问题:采用stasmodles进行单变量回归,结果显示存在多重共线性
错误提示:
OLS Regression Results
==============================================================================
Dep. Variable: eci_mid R-squared: 0.197
Model: OLS Adj. R-squared: 0.195
Method: Least Squares F-statistic: 82.93
Date: Wed, 23 Jun 2021 Prob (F-statistic): 7.68e-18
Time: 15:27:28 Log-Likelihood: -441.98
No. Observations: 339 AIC: 888.0
Df Residuals: 337 BIC: 895.6
Df Model: 1
Covariance Type: nonrobust
==============================================================================
coef std err t P>|t| [0.025 0.975]
------------------------------------------------------------------------------
const -0.3352 0.060 -5.592 0.000 -0.453 -0.217
in_degree 4.736e-05 5.2e-06 9.107 0.000 3.71e-05 5.76e-05
==============================================================================
Omnibus: 32.398 Durbin-Watson: 1.613
Prob(Omnibus): 0.000 Jarque-Bera (JB): 12.251
Skew: 0.204 Prob(JB): 0.00219
Kurtosis: 2.163 Cond. No. 1.42e+04
==============================================================================
Warnings:
[1] Standard Errors assume that the covariance matrix of the errors is correctly specified.
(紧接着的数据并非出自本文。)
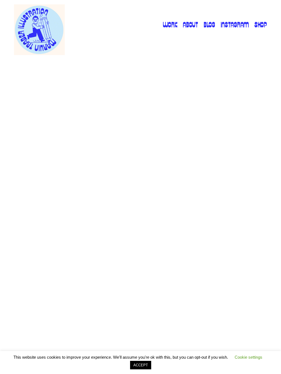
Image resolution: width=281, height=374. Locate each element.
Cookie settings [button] (248, 357)
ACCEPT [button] (140, 365)
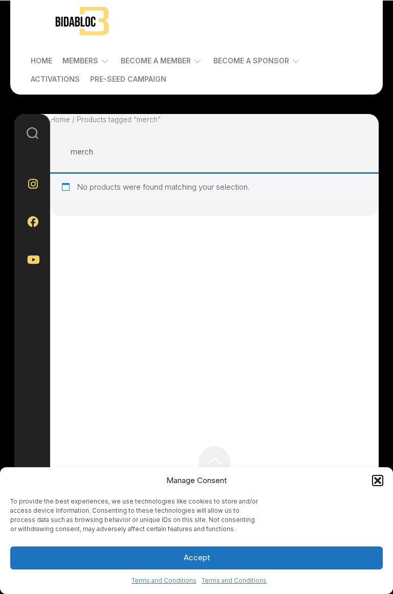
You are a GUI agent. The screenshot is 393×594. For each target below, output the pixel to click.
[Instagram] (32, 184)
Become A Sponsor (251, 60)
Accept (197, 557)
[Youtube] (32, 260)
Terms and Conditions (164, 580)
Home (41, 60)
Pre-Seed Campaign (128, 79)
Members (80, 60)
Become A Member (156, 60)
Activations (55, 79)
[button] (378, 480)
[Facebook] (32, 222)
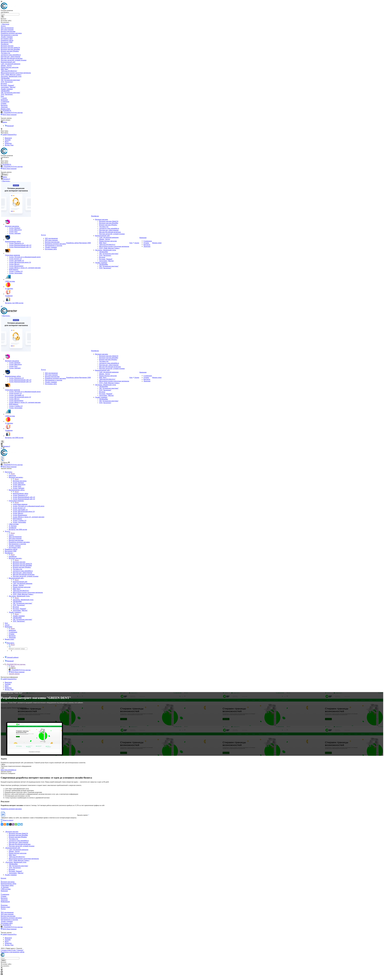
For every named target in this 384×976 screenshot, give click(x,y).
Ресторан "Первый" (15, 871)
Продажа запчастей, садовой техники (21, 846)
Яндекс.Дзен (9, 145)
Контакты (4, 898)
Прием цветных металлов (17, 853)
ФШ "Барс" (13, 855)
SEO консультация (7, 914)
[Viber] (13, 824)
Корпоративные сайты (20, 493)
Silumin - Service (14, 851)
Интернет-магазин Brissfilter (18, 835)
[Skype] (19, 824)
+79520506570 (6, 110)
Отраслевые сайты (7, 885)
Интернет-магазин (19, 562)
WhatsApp (8, 143)
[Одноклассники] (5, 824)
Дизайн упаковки (19, 616)
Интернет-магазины (19, 481)
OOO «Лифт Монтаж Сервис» (19, 860)
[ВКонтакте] (2, 824)
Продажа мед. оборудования (18, 842)
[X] (10, 824)
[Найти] (2, 16)
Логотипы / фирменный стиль (23, 599)
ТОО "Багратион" (15, 867)
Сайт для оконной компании (18, 849)
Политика (4, 905)
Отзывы (3, 896)
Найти (3, 960)
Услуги (11, 535)
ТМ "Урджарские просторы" (18, 866)
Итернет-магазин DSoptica (18, 837)
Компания (12, 630)
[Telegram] (21, 824)
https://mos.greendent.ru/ (8, 770)
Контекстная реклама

[2] The condition number is large, 1.42e+04. This might indicate that there are
strong multicollinearity or other numerical problems.
原因:不是与共线性有关(因为只有一个变量),而是与解释变量的缩放有关。
解决方法:把解释变量去中心化即可。参见回答中的小例子。
其他查看共线性的方法:查看相关性矩阵的特征值。如果特征值接近0,说明存在共线性,对应的特征向量表明了哪些变量是共线的。(在回归分析中经常采用方差膨胀因子(VIF)进行度量。)
You can detect high-multi-collinearity by inspecting the eigen values of correlation matrix. A very low eigen value shows that the data are collinear, and the corresponding eigen vector shows which variables are collinear. If there is no collinearity in the data, you would expect that none of the eigen values are close to zero.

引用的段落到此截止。